(Data from a pointing dataset)
::::
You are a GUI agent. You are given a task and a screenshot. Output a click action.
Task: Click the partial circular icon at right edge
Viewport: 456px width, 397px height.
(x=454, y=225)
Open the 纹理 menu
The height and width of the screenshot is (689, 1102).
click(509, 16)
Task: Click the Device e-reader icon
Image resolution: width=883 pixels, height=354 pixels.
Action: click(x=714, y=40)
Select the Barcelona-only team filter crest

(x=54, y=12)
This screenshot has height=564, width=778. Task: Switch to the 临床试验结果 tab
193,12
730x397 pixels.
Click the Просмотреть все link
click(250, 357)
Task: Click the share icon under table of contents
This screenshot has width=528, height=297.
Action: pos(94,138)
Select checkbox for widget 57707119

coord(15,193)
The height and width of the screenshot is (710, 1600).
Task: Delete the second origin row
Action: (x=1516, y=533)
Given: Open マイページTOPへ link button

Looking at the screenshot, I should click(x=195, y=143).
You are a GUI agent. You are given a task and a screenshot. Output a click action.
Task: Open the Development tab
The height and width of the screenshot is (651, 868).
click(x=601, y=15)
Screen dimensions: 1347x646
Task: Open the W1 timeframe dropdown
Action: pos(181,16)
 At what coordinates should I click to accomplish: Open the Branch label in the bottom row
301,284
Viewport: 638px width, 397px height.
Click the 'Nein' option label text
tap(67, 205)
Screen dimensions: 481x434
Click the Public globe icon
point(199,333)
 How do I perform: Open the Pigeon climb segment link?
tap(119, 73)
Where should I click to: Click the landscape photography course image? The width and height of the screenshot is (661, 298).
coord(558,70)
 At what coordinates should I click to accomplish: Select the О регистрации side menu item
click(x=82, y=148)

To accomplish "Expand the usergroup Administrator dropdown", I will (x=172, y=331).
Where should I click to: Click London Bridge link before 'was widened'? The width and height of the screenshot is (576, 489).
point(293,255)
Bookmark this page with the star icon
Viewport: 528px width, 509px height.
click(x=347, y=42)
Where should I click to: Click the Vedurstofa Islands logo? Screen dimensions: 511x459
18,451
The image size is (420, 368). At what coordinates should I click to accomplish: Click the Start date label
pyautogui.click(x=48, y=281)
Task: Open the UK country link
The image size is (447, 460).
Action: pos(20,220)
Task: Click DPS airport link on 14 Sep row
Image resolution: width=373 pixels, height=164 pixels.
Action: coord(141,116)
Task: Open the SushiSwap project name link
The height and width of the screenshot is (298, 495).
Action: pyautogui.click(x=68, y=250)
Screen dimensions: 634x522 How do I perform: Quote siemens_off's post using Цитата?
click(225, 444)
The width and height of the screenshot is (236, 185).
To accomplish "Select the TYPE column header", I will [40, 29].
::::
PROBLEM DETAILS ▸
Reproduce every line of the data above verbatim, with no changes of any kind.

RESPONSE TO THIS EXERCISE ▸
You are a GUI agent. You are given a task and a screenshot. Output a click action.
Task: Click the partial circular icon at right edge
Viewport: 456px width, 397px height.
(x=454, y=225)
Open the 纹理 menu
The height and width of the screenshot is (689, 1102).
click(509, 16)
Task: Click the Device e-reader icon
Image resolution: width=883 pixels, height=354 pixels.
Action: click(x=714, y=40)
Select the Barcelona-only team filter crest

(x=54, y=12)
This screenshot has height=564, width=778. Task: Switch to the 临床试验结果 tab
193,12
730x397 pixels.
Click the Просмотреть все link
click(250, 357)
Task: Click the share icon under table of contents
This screenshot has width=528, height=297.
Action: pos(94,138)
Select checkbox for widget 57707119

coord(15,193)
The height and width of the screenshot is (710, 1600).
Task: Delete the second origin row
Action: (x=1516, y=533)
Given: Open マイページTOPへ link button

Looking at the screenshot, I should click(x=195, y=143).
You are a GUI agent. You are given a task and a screenshot. Output a click action.
Task: Open the Development tab
The height and width of the screenshot is (651, 868).
click(x=601, y=15)
Screen dimensions: 1347x646
Task: Open the W1 timeframe dropdown
Action: pos(181,16)
 At what coordinates should I click to accomplish: Open the Branch label in the bottom row
301,284
Viewport: 638px width, 397px height.
Click the 'Nein' option label text
tap(67, 205)
Screen dimensions: 481x434
Click the Public globe icon
point(199,333)
 How do I perform: Open the Pigeon climb segment link?
tap(119, 73)
Where should I click to: Click the landscape photography course image? The width and height of the screenshot is (661, 298).
coord(558,70)
 At what coordinates should I click to accomplish: Select the О регистрации side menu item
click(x=82, y=148)

To accomplish "Expand the usergroup Administrator dropdown", I will (x=172, y=331).
Where should I click to: Click London Bridge link before 'was widened'? The width and height of the screenshot is (576, 489).
point(293,255)
Bookmark this page with the star icon
Viewport: 528px width, 509px height.
click(x=347, y=42)
Where should I click to: Click the Vedurstofa Islands logo? Screen dimensions: 511x459
18,451
The image size is (420, 368). At what coordinates should I click to accomplish: Click the Start date label
pyautogui.click(x=48, y=281)
Task: Open the UK country link
The image size is (447, 460).
Action: pos(20,220)
Task: Click DPS airport link on 14 Sep row
Image resolution: width=373 pixels, height=164 pixels.
Action: coord(141,116)
Task: Open the SushiSwap project name link
The height and width of the screenshot is (298, 495).
Action: pyautogui.click(x=68, y=250)
Screen dimensions: 634x522 How do I perform: Quote siemens_off's post using Цитата?
click(225, 444)
The width and height of the screenshot is (236, 185).
To accomplish "Select the TYPE column header", I will [40, 29].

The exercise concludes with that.